What's interesting is the way that when teeing up a problem for the coalition, the BBC can talk about all sorts of things they've previously ignored. For instance:

'Since the overthrow of the Baathist regime last year, there is practically full employment and a building boom in Iraqi Kurdistan.'

This is the kind of clarity we have only heard from bloggers like IraqtheModel and Arthur Chrenkoff, but it seems the BBC is aware of good news when it actually spells bad news. The BBC coverage produces riddles like 'when is bad news not bad news? When it spells bad news!'. In this case the 'bad news' that the liberation of Iraq was hugely successful in Iraqi Kurdistan is ok because it spells the bad news (or is it 'good' news?) that the Kurds are inclined to agitate for independence. It's this topsy-turvey reasoning that makes reading a BBC report the exasperating business it is.

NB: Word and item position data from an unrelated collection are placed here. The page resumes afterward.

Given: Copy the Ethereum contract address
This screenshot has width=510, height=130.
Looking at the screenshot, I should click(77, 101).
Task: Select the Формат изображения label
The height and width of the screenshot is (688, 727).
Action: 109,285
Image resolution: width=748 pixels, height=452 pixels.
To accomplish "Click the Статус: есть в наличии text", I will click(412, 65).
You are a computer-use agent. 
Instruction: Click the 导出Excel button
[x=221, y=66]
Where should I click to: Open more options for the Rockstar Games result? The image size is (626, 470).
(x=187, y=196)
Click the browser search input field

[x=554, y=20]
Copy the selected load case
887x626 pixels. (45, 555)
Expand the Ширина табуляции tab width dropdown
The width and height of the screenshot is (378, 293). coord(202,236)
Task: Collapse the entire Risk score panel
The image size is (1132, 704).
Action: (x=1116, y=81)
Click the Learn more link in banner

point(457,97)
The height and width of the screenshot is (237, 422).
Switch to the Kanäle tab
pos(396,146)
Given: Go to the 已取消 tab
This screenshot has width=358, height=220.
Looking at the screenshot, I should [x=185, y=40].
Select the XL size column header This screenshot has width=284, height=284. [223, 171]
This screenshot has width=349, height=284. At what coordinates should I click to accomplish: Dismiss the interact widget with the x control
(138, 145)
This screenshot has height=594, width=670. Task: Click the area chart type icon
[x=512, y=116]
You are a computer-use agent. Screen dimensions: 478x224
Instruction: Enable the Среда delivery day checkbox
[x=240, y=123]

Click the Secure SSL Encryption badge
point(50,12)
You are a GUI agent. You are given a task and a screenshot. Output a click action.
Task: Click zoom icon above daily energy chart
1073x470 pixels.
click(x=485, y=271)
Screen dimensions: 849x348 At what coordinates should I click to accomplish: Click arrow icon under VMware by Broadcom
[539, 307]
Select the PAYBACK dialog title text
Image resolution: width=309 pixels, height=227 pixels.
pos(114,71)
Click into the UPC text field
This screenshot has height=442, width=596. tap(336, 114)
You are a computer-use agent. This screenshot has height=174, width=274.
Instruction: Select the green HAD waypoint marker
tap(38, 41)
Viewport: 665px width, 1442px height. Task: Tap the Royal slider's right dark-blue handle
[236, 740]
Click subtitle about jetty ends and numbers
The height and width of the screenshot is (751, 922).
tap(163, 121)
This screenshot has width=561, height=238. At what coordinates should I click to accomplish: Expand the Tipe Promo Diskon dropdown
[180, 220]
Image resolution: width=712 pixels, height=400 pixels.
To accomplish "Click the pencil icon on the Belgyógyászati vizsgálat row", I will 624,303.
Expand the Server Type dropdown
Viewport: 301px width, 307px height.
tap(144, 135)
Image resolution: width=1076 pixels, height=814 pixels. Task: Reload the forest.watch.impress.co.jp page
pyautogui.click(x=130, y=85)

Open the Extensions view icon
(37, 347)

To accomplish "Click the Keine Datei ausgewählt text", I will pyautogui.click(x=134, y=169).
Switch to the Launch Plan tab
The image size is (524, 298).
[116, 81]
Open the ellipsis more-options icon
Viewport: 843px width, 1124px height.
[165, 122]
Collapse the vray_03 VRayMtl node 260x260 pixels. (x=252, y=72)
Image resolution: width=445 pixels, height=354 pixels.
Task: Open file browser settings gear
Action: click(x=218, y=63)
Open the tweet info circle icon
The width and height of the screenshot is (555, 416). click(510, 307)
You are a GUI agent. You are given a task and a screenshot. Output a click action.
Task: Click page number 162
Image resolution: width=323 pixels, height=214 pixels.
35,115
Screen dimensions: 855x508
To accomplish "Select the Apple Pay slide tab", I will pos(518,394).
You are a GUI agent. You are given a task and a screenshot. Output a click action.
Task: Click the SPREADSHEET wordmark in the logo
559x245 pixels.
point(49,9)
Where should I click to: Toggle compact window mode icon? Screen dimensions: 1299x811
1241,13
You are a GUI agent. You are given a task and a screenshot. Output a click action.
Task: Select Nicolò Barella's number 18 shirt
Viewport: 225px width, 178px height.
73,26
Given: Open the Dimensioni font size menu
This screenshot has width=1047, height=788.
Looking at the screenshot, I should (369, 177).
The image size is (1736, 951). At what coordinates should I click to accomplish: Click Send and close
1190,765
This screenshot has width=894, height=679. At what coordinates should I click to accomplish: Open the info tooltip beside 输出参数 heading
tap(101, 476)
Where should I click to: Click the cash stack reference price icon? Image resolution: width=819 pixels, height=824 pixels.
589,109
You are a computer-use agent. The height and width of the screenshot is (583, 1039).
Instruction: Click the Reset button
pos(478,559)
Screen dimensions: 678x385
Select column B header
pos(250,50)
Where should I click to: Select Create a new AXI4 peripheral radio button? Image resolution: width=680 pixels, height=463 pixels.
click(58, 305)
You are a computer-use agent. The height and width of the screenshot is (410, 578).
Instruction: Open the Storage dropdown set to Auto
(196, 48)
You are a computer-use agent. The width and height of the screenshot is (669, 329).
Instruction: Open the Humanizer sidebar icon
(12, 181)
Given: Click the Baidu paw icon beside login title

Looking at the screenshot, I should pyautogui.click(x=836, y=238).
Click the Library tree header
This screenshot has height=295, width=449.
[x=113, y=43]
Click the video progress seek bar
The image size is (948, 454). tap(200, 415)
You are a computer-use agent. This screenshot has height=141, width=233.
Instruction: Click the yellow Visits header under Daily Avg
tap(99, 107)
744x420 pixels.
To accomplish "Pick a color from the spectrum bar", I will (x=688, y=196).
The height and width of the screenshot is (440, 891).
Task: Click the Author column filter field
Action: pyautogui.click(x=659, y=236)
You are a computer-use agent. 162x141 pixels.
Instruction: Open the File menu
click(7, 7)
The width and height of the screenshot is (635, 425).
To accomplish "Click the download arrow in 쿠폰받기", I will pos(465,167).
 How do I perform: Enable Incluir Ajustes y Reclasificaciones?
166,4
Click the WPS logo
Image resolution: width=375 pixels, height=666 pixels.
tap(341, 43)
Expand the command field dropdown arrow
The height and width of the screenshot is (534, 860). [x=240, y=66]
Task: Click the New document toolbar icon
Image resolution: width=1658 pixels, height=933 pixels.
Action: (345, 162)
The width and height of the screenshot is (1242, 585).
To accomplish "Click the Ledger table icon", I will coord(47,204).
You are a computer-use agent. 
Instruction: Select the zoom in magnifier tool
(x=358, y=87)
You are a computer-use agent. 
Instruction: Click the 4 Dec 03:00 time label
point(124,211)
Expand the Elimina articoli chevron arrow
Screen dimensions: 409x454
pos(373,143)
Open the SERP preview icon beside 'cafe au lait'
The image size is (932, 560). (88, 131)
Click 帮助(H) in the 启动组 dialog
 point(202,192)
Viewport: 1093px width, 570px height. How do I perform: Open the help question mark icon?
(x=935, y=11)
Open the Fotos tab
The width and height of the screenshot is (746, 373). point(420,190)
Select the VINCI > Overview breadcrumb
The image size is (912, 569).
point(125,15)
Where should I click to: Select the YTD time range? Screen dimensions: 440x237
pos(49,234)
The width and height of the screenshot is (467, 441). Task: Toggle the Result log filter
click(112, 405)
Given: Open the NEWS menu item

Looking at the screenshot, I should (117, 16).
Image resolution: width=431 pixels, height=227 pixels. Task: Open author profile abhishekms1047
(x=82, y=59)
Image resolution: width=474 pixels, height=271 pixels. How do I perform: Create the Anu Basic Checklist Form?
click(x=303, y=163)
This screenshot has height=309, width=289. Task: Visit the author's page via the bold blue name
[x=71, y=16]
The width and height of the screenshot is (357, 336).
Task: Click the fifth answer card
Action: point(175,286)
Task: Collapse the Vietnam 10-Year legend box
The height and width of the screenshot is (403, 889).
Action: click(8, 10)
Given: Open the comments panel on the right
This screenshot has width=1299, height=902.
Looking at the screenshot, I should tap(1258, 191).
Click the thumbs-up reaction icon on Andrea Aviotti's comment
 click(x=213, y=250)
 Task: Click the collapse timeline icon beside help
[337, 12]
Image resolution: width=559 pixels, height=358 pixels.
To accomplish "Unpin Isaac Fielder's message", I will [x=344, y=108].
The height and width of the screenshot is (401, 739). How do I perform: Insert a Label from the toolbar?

Finally, another instance of how the Beeb think in this report from Iraq. It goes under the simplistic headline 'Mistrust breeds resentment in Iraq', one of those little trains of thought you can continue for yourself: mistrust breeds resentment, leads to violence, provokes response, breeds resentment, leads to mistrust etc. etc- hey, it's almost a 'cycle of violence'!

Once again I am taken aback by BBC journalists describing the good old days after the toppling of Saddam (when in fact they spent their time screaming about museums being looted and hospitals raided etc etc) only to find it helps build up a vision of opportunities wasted:

'Looking through my photographs from Iraq last year, there are so many happy faces, so many smiles... Many Iraqis I met also said: "Thank you Bush, thank you Blair, we love freedom." '

Was it really that good for BBC journalists just over a year ago? Wow- and to think I never knew.

Much like the report on the anxious Kurds, part of this analysis from Hugh Sykes I can appreciate. It's the casual line of US behaviour as 'haughty' and 'insulting' that I can't buy. In this article we find complaints that there is a (very sketchily defined) re-Baathification of local politics. Yet the Beeb's primary beef all along has been the hasty disbandment the Baathist armed forces and command structures. Does this 'haughty' and 'insulting' coalition sound like the one led by Paul Bremer whose parting words to the Iraqi people were so warm in quoting an Iraqi poem:

'I’ve left my heart in the hands of God in Baghdad
I said good bye to him when I wished instead..
That I would say good bye to the days of my life.

If the Beeb could, with all their advantages, work out what it is they object to in US handling of Iraq (other than the invasion itself), and then take the risk of having to admit they were mistaken, it would be so much easier to respect their editorial stance- or does being impartial really mean being all at sea within their chosen and ever broadening lines of prejudice?